Architecture


Global overview

Coral is a platform that enables real-time, streaming/event-driven analytics. In short, Coral transforms events coming from an event bus (at this time only Kafka) into other events which can be sent to Kafka or other API’s.

On Coral, users define runtimes. A runtime is a single configuration which is created by a user and performs a specific transformation to the input data. Multiple runtimes can run at the same time on the platform. Each of these runtimes process events according to their runtime definition. A typical runtime consists of multiple different actors which each perform a single task on the events that are sent to it, and outputs a transformed event when triggered.

A global overview of the architecture of Coral is shown in the picture below.

The Coral platform consists of multiple machines/nodes (black boxes with “API Service” attached). On each node, multiple runtimes can run (grey boxes), in which actors run (red boxes with white border). Each node is essentially a container to serve the runtimes running on it. On a single machine, multiple runtimes with multiple actors can run at the same time. Each node can be accessed by the Coral API. The API and the results of API calls are consistent across the whole cluster, no matter which node is accessed.

Each node in the cluster is identical, and is started by the exact same program as any other. In spirit of a true distributed system, there are no “master” or “head” nodes.


Design principles

Coral is a reactive system, meaning that it fulfills these four requirements (taken from the Reactive Manifesto):

  • Responsiveness
    Requests are typically handled in a couple of milliseconds, and some operations only take in the order of nanoseconds to complete. Of course, the exact time depends on the specific request.
  • Resiliency
    The system is designed for failure and can restore after a crash.
  • Elasticity
    What we call linear scalability: the system stays responsive under varying workload. New nodes can simply be added when current resources are inadequate to handle the load.
  • Message driven
    The system does not do much at all unless you ask it to. In that sense, it is pretty lazy!

When building Coral, we have adapted the following set of guiding principles:

  • Configuration over coding
    We have assumed that the typical end user is less likely to be familiar with Scala and fuctional programming than us. We have therefore aimed to make the platform fully configurable not by programming but by configuration through its RESTful interface.
  • Resiliency
    We have aimed to design the system for failure. When a failure occurs on the level of a single actor, a single pipeline or a single machine, a new actor can be restarted, the pipeline can be restored or another machine can take over the operation of the failed one. To achieve this, all events that come in are first persisted to disk and then executed (event-sourcing). When an actor crashes, it can replay all events in the event source to restore its state up to the moment it crashed. Other actors are completely stateless and therefore do not need to persist anything.

**WRITTEN INSTRUCTION 1:**
Answer these about the Coral architecture page:
(a) Which event bus does Coral currently take events from?
(b) What is a runtime on Coral?
(c) What is done with every incoming event before it is executed?
**WRITTEN INSTRUCTION 2:** Write out the Coral architecture page word for word, between "Design principles" and "the specific request.", inclusive.
The material after this text is separate from it.

**DATA SHOWN:**
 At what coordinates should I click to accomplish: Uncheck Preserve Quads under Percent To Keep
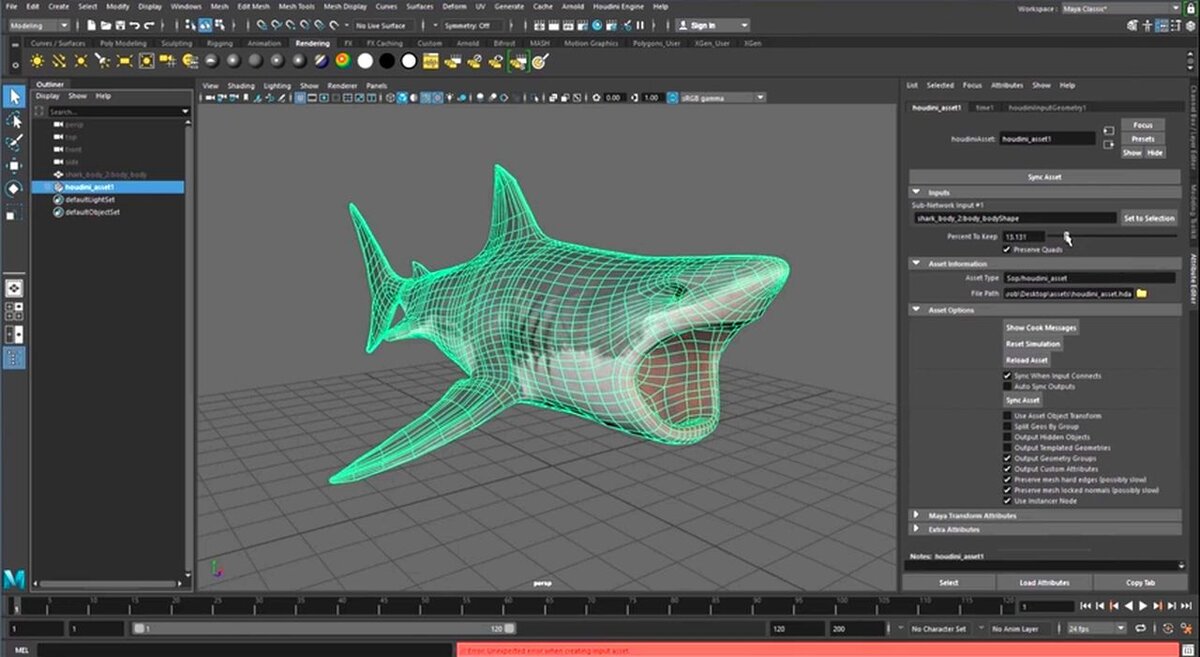tap(1007, 250)
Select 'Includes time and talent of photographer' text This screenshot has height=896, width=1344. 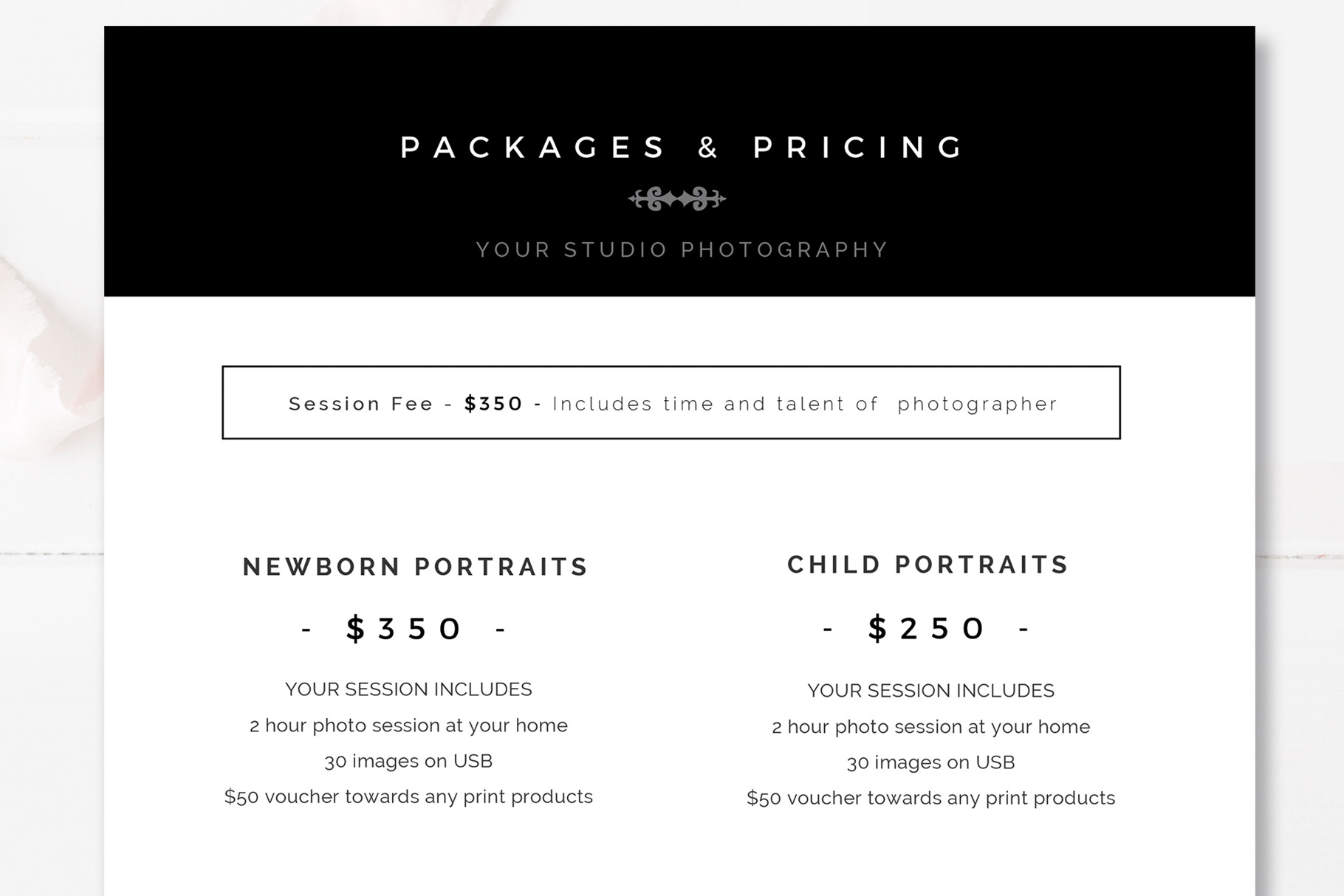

**WRITTEN REPLY 1:**
(a) Kafka.
(b) A single configuration, created by a user, that performs a specific transformation on the input data.
(c) It is first persisted to disk.

**WRITTEN REPLY 2:**
Design principles

Coral is a reactive system, meaning that it fulfills these four requirements (taken from the Reactive Manifesto):

  • Responsiveness
    Requests are typically handled in a couple of milliseconds, and some operations only take in the order of nanoseconds to complete. Of course, the exact time depends on the specific request.